Bonny chuckled. "I suppose he won't need a boat to get to us then, hm? He can just walk."

I've done a bad job of describing exactly where our gym is. I've used the word 'eddy' a few times, sure, but as a writer I feel like I've only put a few brushstrokes onto an otherwise blank canvas, so let me fill in some happy little trees, ok?

Right next to the great Highbank Waterfall, there's an island with a large collection of rocks jutting out of the river, Carracosta Zeta, it's called. It blocks a pretty wide swath of the river, so the water actually calms down and forms an eddy where you can float peacefully without worrying about going over the falls. If you climb up on the rocks late at night when everything's still, you can look directly down past the foam and mist and into the dark abyss below, and hear the moronic cascade of 'karp' sounds floating upwards.

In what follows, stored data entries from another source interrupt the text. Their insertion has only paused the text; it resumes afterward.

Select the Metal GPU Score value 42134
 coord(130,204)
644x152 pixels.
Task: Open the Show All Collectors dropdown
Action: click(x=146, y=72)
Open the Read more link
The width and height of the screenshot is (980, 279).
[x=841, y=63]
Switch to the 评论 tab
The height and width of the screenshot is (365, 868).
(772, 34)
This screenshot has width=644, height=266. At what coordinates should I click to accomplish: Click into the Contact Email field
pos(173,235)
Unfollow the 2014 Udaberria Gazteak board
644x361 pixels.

The Highbank Gym, our gym, is on a peninsula of land attached to those rocks.

We're not connected to the rest of Highbank by bridge, so we have to use our boats to get into town. They used to run a ferry back and forth between Alpha island and here, but stopped when the boat attendants kept failing to spot jumpers on the voyage over: we used to average something like fifty plunges a year, and that's just the ones where they went through with it. Highbank will do that; chew you up, spit you out, and make fun of you for going around in public with teeth marks on your skin. Nowadays, anyone looking to swan dive has to pass themselves off as a trainer, or as someone with official business at the gym. I suppose you could swim, but if you're in good enough shape to cross the two miles between here and Alpha you're probably not the type of person looking to kill themselves.

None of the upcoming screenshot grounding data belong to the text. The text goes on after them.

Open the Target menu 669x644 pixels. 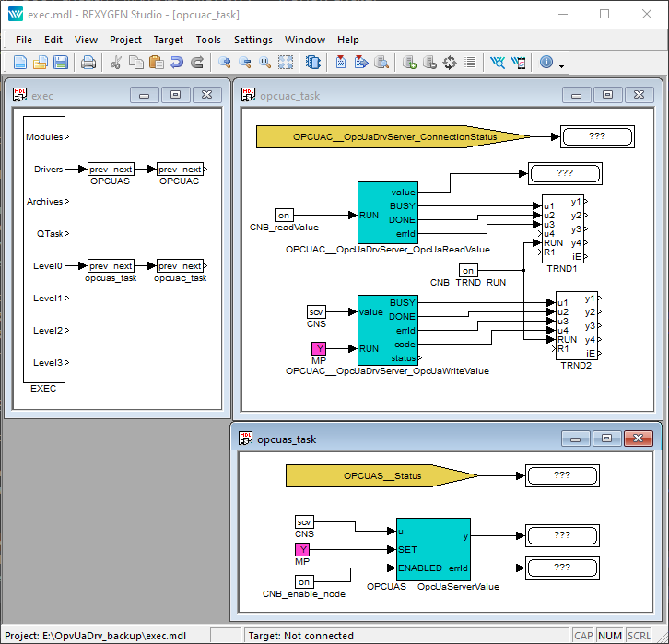pyautogui.click(x=168, y=40)
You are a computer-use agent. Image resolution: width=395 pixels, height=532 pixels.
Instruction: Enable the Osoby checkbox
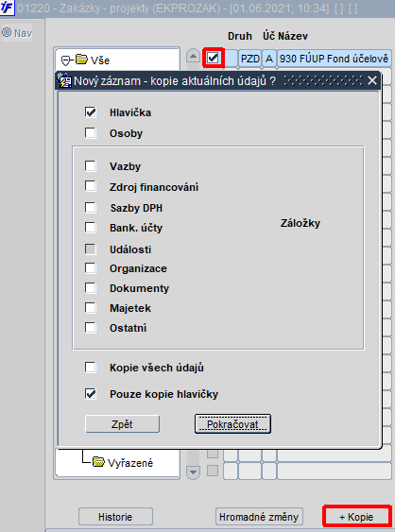91,133
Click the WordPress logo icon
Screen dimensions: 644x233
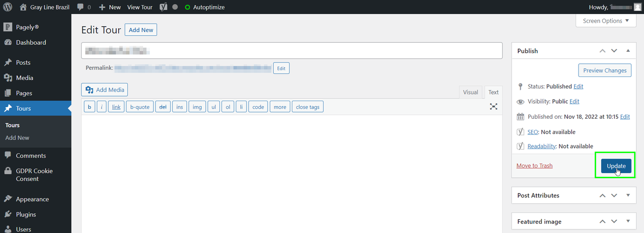[8, 8]
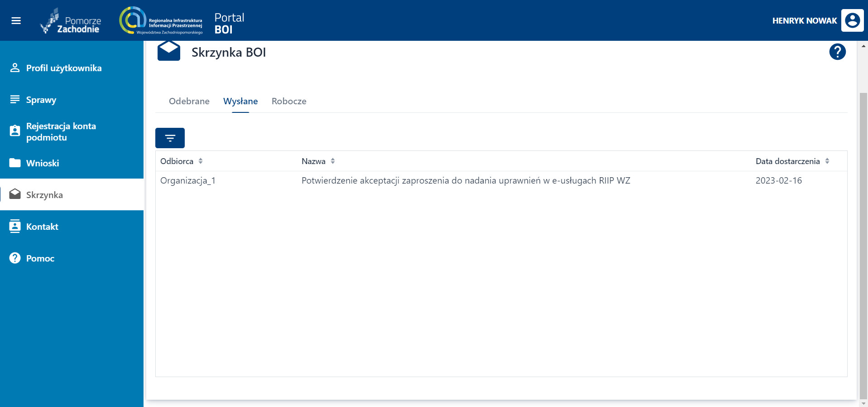868x407 pixels.
Task: Toggle the hamburger navigation menu
Action: click(x=16, y=21)
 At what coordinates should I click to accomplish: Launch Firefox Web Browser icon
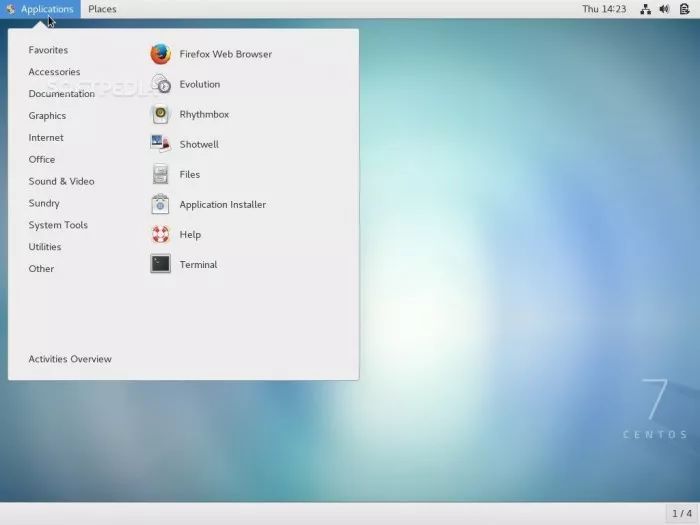coord(160,54)
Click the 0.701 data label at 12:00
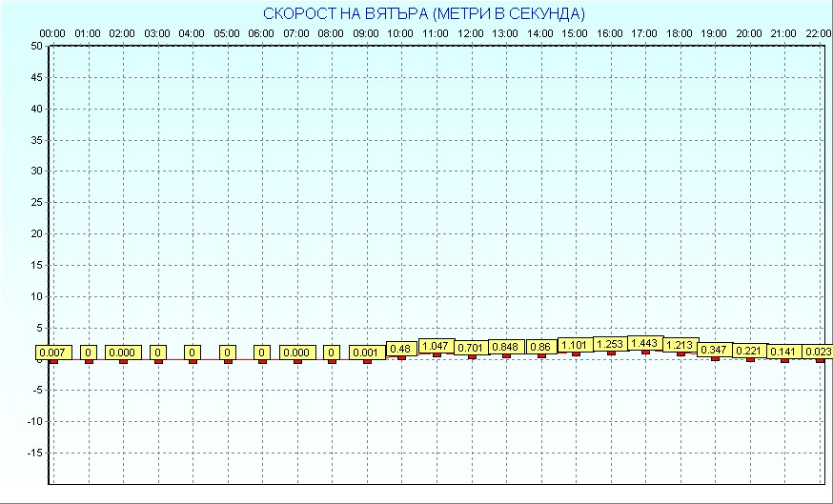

Our boat puttered past Alpha island first: the central business district where most of the steel and electric towers that made up our skyline were nestled, an imposing entryway for any trainer who'd just tired themselves out crossing the Skarkillon Bridge. When I was younger I'd seriously considered climbing onto one of its ornate arches and etching 'All Hope Abandon, Ye Who Enter Here'. No one would ever see it, though. Alpha and Beta are connected by a bridge that our boat was easily able to slip under to get around to the docks.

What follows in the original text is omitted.